> **What the exercise asks**:
Your copy must start with the line containing "Image resolution: width=1389" and end with the last line of the entries, matching them exactly and leaving out every picture.

> **Raw data**:

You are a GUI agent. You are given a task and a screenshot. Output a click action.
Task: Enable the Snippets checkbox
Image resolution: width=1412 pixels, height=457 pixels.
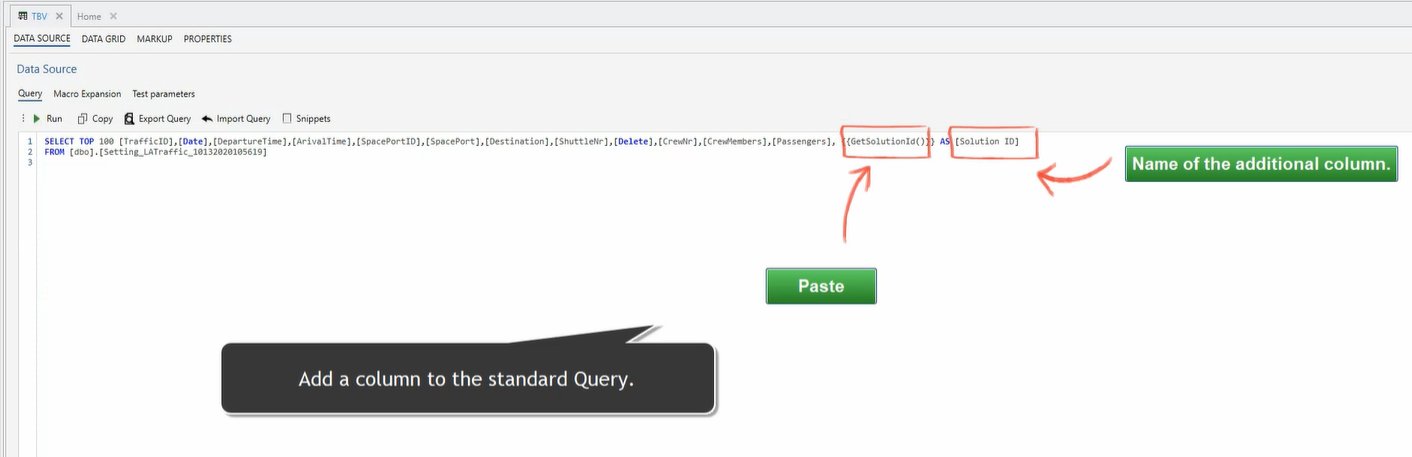click(x=288, y=118)
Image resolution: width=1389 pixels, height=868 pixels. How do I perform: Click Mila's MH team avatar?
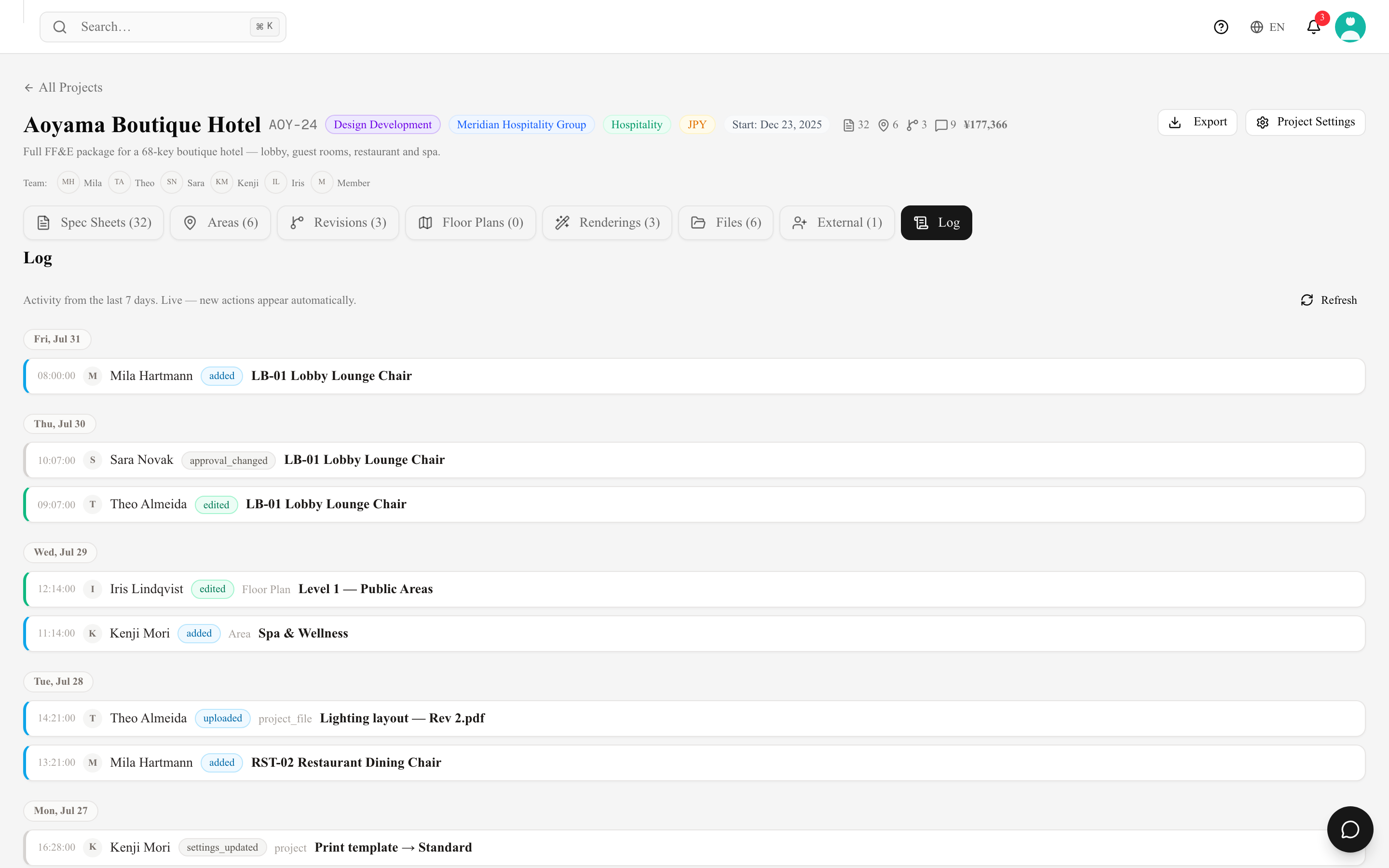coord(68,182)
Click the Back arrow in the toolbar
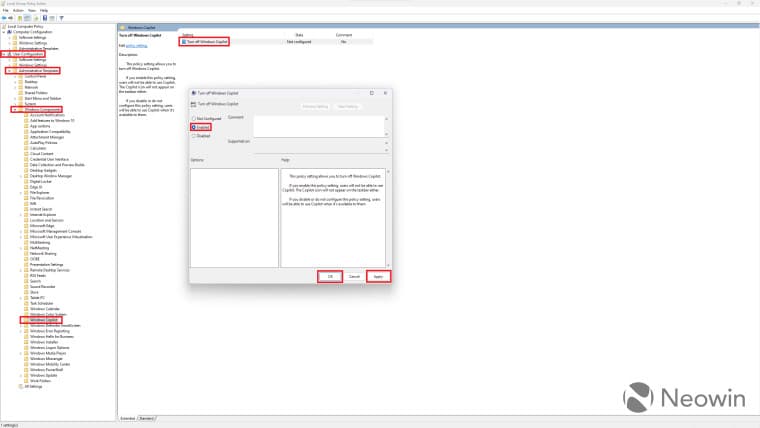 pos(5,17)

> **Exercise output**:
Image resolution: width=1389 pixels, height=868 pixels. How do I perform: Click Mila's MH team avatar?
coord(68,182)
Click the Back arrow in the toolbar
 pos(5,17)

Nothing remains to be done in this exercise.